Unless you absolutely want to contribute to the chromium monopoly, Firefox is right there and still free. If you’re concerned about the telemetry, LibreWolf is worth looking at.
Mandatory note: you cannot contribute a dime towards Firefox. Google contributes, not you. Money given to Mozilla will find its way into AI experiments (https://www.mozilla.ai/) and AI grants (https://mozilla.vc/).
Gonna call it now: that 60 quid ‘one time’ purchase is not gonna be the end of it.
In, at most, a couple of years, one of these things will happen:
- the model will be switched to a monthly subscription
- features will be cut and sold separately
- ‘limited, non-targeted’ ads ‘from trusted partners’ will be introduced
- the thing will be buried completely because it’s not financially viable
Don’t forget the “major” version increment that breaks “lifetime”.
- Oh, you’re mistaken.
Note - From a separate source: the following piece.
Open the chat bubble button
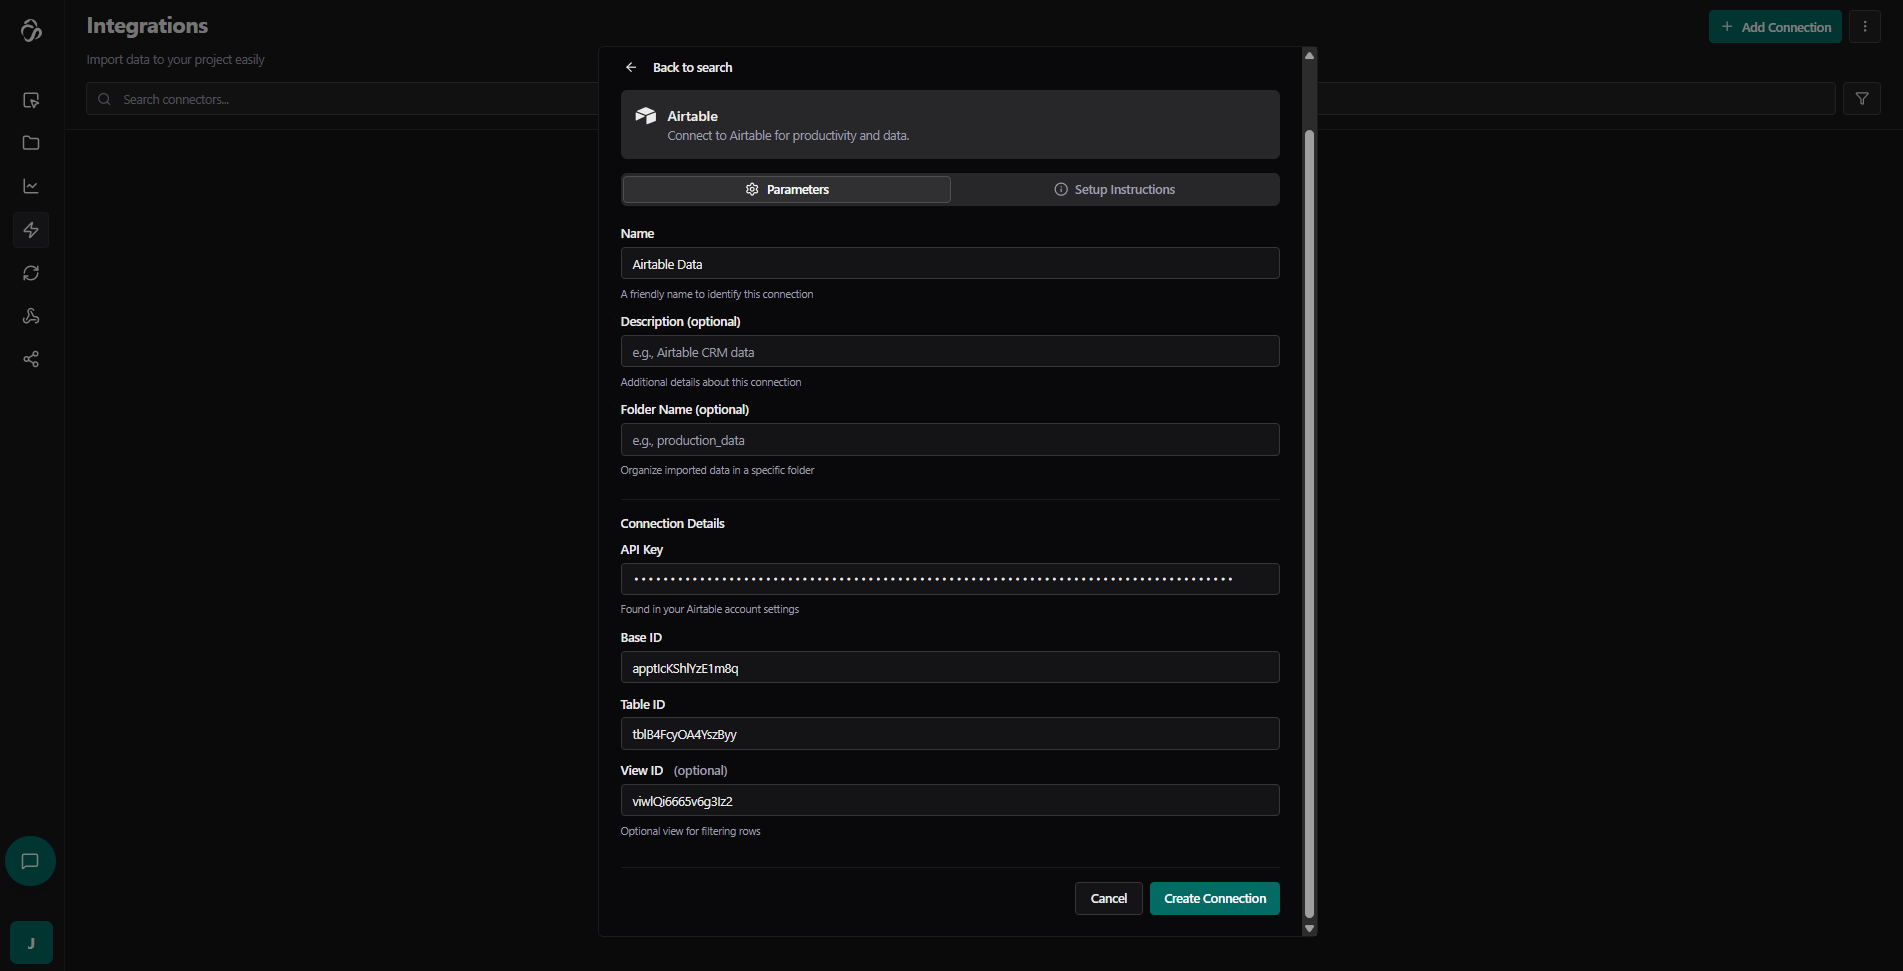The height and width of the screenshot is (971, 1903). click(x=30, y=861)
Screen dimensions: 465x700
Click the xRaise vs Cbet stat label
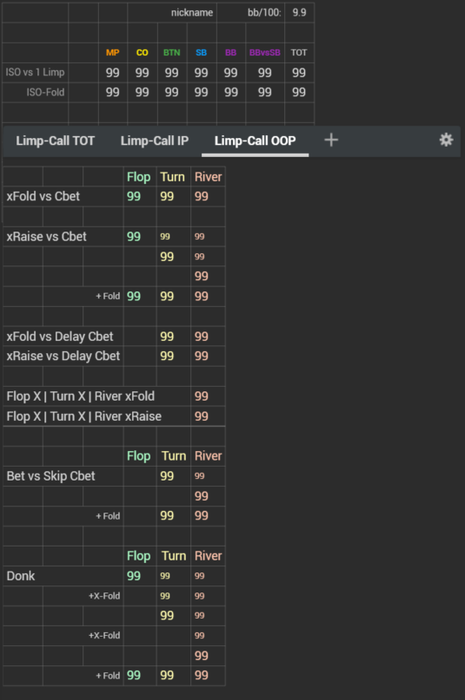tap(46, 237)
The license is for the lifetime of version 32. To use version 33 you must upgrade. But no rush, you have until version 33.1 before we activate the kill switch.
Thanks, but I’ll just stick to Firefox
Firefox+Betterfox is whatever brave is trying to do here, but free and open. Fuck brave and their scummy practices. Module isn’t perfect, but in comparison is clear.
Oh shit. Someone finally called my “I’d pay not to have to use AI” bluff.
Brave, and Brandon Eck are shit anyway, with or without AI.
Mozilla take note. You can actually get money from your users for a change, and not just through Google.
Especially when your userbase, the people you’re supposedly building your browser for, keep telling you to keep AI out of it.
Brave is actually listening to their users. Mozilla should feel humiliated that they never do.
Good news for me! I don’t have to pay since I don’t use brave at all. Yay me!
Huh, funnily enough, Ive introduced my own $60 fee if they want me to read the Terms of Service and Privacy Policy agreements that come along with their browser.
Brave is something I never wanted in the first place.
You can go into the settings and manually disable (nearly?) all the features that are removed in the paid version without paying anything. That’s what I did. They aren’t paywalling the ability disable the features.
It doesn’t matter to me whether someone uses Brave or not, but the headline is misleading, though pedantically accurate.
Honestly I don’t hate that at all
If you really want to use a chromium-based browser, Vivaldi does all this and for free. It’s not bad, definitely a bit faster than firefox but that’s the nature of the beast for the web these days. I also like having my tabs on the side rather than the top. I think you can do that with Firefox via an extension, I’ll have to play around. But I much prefer using Firefox in my daily life
Vivaldi’s ad blocking is far worse. I’m not sure how they built it, but even after you disable the whitelists for their paying partners, it misses things Brave and uBO on Firefox don’t.
Vertical tabs is a built in function of FF. I think you just right click on a tab and there’s an option on the context menu to switch maybe?
Only since like last year, so it’s not a huge surprise someone would be unaware.